Rows from a dataset
--------
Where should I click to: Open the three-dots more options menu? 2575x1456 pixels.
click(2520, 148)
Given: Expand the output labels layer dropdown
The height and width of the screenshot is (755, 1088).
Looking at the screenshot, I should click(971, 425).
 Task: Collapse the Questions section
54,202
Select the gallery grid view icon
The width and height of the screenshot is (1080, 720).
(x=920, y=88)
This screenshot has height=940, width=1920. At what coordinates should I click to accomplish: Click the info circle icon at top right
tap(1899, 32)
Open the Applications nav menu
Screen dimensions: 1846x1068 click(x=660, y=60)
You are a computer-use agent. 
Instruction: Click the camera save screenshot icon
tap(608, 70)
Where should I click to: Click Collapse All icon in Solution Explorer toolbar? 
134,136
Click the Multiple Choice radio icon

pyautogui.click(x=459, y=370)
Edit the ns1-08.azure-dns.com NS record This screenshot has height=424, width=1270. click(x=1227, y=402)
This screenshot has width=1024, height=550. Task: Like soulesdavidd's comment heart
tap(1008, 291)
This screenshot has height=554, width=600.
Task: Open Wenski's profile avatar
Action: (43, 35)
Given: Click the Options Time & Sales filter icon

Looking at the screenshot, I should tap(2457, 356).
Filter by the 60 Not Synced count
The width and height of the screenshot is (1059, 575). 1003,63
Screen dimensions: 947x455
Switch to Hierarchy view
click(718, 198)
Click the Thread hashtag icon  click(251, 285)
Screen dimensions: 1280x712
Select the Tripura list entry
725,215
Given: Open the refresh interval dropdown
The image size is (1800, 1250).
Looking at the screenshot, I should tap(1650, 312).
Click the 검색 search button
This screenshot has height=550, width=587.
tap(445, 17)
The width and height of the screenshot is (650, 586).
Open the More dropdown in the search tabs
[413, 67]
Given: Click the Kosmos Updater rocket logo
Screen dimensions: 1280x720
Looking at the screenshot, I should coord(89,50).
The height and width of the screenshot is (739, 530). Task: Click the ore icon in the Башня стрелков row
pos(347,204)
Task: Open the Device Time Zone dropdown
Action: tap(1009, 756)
--------
Pick out every line above that contains the word "Task", and copy each one in full.

Result:
 Task: Collapse the Questions section
This screenshot has width=1024, height=550. Task: Like soulesdavidd's comment heart
Task: Open Wenski's profile avatar
The height and width of the screenshot is (739, 530). Task: Click the ore icon in the Башня стрелков row
Task: Open the Device Time Zone dropdown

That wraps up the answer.